The Future of Socialism – a preface

The impact of The Future of Socialism on its publication in 1956 should not be underestimated. Although the left and the right of the Labour Party had been in open war since Aneurin Bevan’s resignation in 1951, Crosland’s text was the most lucid attempt to date to define the purpose and meaning of social democracy. The Future of Socialism, published a year after the 1955 election which was Labour’s second defeat in a row and in which Crosland had lost his South Gloucestershire seat, was immediately lauded by many commentators as a serious reformist case against the left, which was then defined largely by their adamant pursuit of further nationalisations. The response from the Bevanite left was, predictably, one of scandalised outrage. ‘SOCIALISM – HOW DARE HE USE THE WORD?’ blasted one article in Tribune, the house journal of the Labour left.

In a nutshell, Crosland argued that the pursuit of socialism did not necessarily mean more of the big nationalisations that had defined the Attlee government (most notably of coal, the railways, the Bank of England, and, controversially, steel). Championing what was widely known as the mixed economy, he argued that the way to dissolve the class distinctions and finally eradicate poverty was instead to use the powers the government already had – through taxation, social spending, monetary policy, and other economic tools to be found in the hands of the state, relying on wealth created through economic growth. Crosland’s work, sixty years on, remains the most significant and influential work in the canon of British social democracy.

 

Why should liberals read The Future of Socialism?

Over the next few months, I will be reading The Future of Socialism and, chapter by chapter, blogging a summary of its argument and some reactions to it. There are two main reasons why I find it of interest. One is purely historical – to understand Crosland’s arguments in the context of his time, with its very different political, ideological and economic landscape. That is a good enough reason to read Crosland: if you want to understand the Labour Party of the 1950s and 1960s, his is an invaluable voice. Much of my blogging will probably concern this aspect.

However, I will also be reading The Future of Socialism in light of the politics of today, and specifically as a liberal and a Liberal Democrat. Furthermore, most of the readers of this blog are also liberals, and Liberal Democrats. It seems fitting, then, to explain why I think it’s a book that liberals should read.

Firstly, the Liberal Democrats are a product of a merger of the Liberal Party and the Social Democratic Party. Several of our most outstanding figures (Charles Kennedy, Shirley Williams, and Chris Huhne to name but three) started off in the SDP, and many members today would define themselves as social democrats. However, perhaps because of the predominance of Liberals in the new party, this heritage has been largely neglected. There is an idea promoted, by no means only by those on the right of the party, that the SDP (or at least Roy Jenkins and Shirley Williams) were always really liberals who stumbled into the Labour Party by accident, or because of the weakness of the Liberals when they came into politics. This seems to me to be a mistake – Jenkins, for example, although always friendly towards the Liberals, was closely associated with Crosland, Hugh Gaitskell, and other reformists and himself participated almost as actively as Crosland in these debates within the Labour Party.[1] It is my opinion, then, that The Future of Socialism is as important a text for Liberal Democrats as anything by Hobhouse or T.H. Green.

*****

[Task requirements]
A. According to the preface on The Future of Socialism, what publication was the house journal of the Labour left?
B. Carry on the preface on The Future of Socialism, picking up right after its final sentence.

[Material provided]
*****

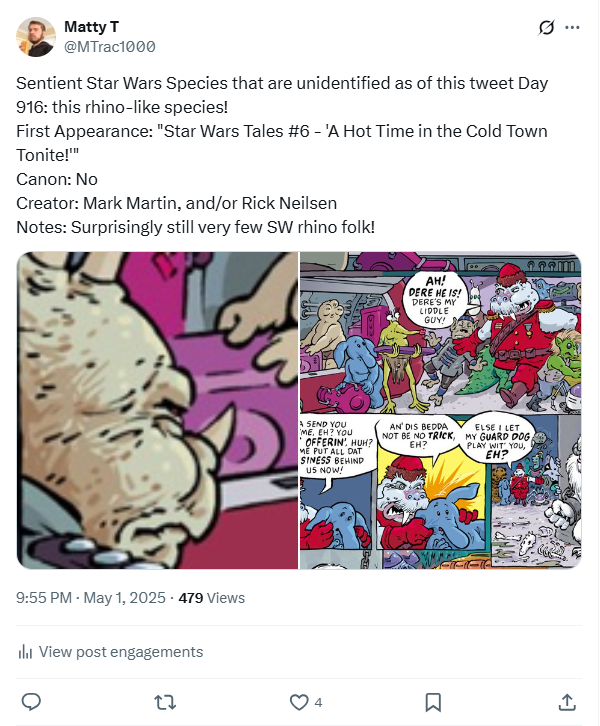Click the 479 Views count

point(211,598)
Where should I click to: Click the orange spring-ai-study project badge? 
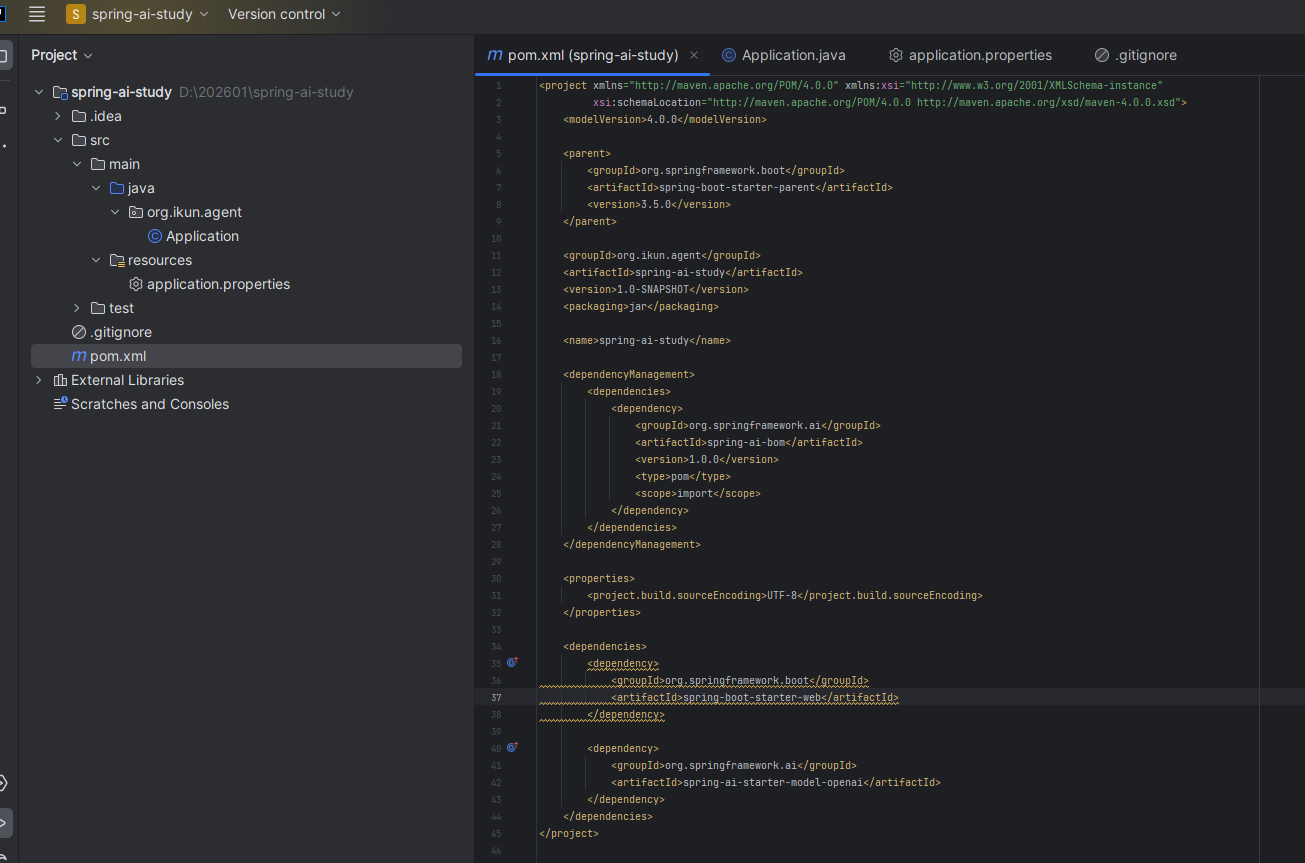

*****

[Answers in order]
A. Tribune

B.
The second reason why The Future of Socialism might be of interest to liberals is because it was written as a critique in response to a resurgent far left. This has relevance for British liberals for two reasons. Firstly, there is the fact that, historically, British liberalism has offered a non-socialist opposition to the Conservatives. At the same time as revisionists like Crosland were active within Labour, the Liberals led by Jo Grimond were also developing a socially progressive politics which critiqued monolithic institutions, public or private. Of course, Crosland came from a different position, seeking to reclaim socialism rather than oppose it, but nevertheless there is an obvious family resemblance. Secondly, there are clear contemporary resonances – for the first time since the 1980s, the Labour Party leadership (and membership) are socialists, and social democrats, within Westminster and in the country at large, find themselves marginalised. It might be good for critics of Corbyn, both in the Liberal Democrats, and Labour, to remind themselves of one of the most eloquent criticisms of the far left.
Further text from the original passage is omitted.